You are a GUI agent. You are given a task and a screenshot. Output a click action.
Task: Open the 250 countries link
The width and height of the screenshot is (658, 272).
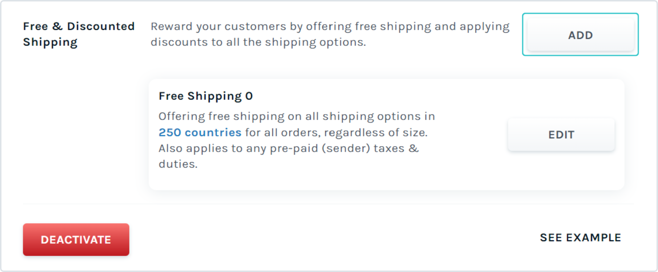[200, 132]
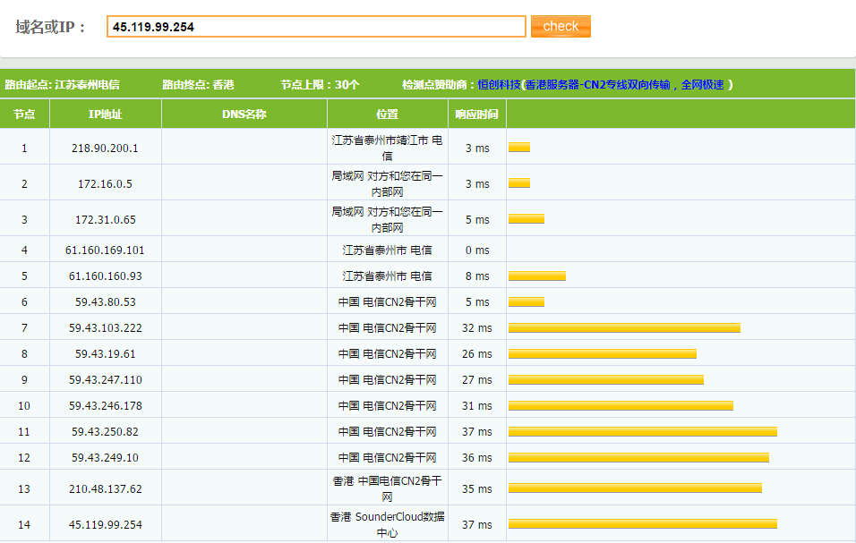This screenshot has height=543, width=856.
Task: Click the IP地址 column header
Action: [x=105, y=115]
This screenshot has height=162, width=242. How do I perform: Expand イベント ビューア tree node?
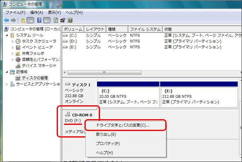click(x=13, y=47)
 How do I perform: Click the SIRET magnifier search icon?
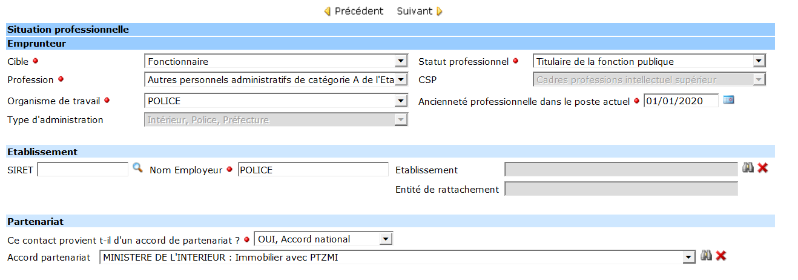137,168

■ **Exercise aim**
Rewrite the stretch of the listing from its start through the line containing "This screenshot has height=543, width=856.", with "countries" changed to "nations" and all else left as it is. Leave out the pictures.

■ **Problem solution**
You are a GUI agent. You are given a task and a screenshot. Output a click action.
Task: Open the 250 nations link
The width and height of the screenshot is (658, 272).
[200, 132]
This screenshot has height=543, width=856.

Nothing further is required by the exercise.